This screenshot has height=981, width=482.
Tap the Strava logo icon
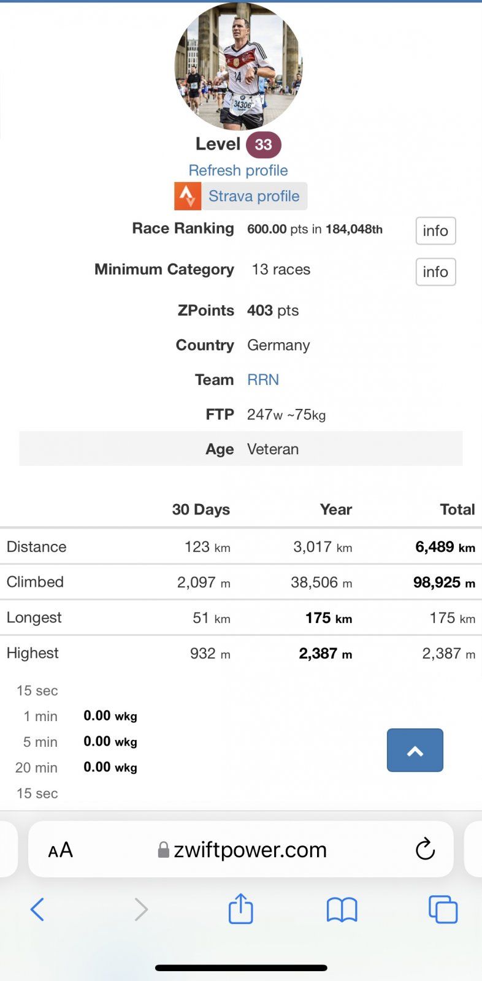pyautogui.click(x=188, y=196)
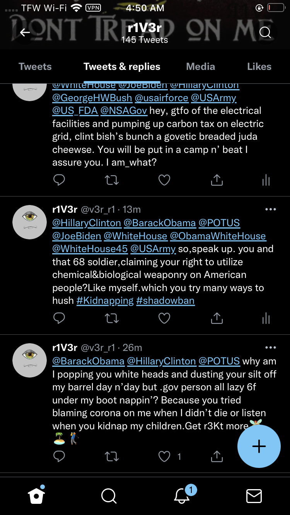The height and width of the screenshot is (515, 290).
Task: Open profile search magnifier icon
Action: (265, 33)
========================================================================
Transcribe every row above verbatim, line for line, and leave out the pictures.

Answer to this task:
This screenshot has height=981, width=482.
Tap the Strava logo icon
pyautogui.click(x=188, y=196)
The height and width of the screenshot is (515, 290).
Task: Open profile search magnifier icon
Action: (265, 33)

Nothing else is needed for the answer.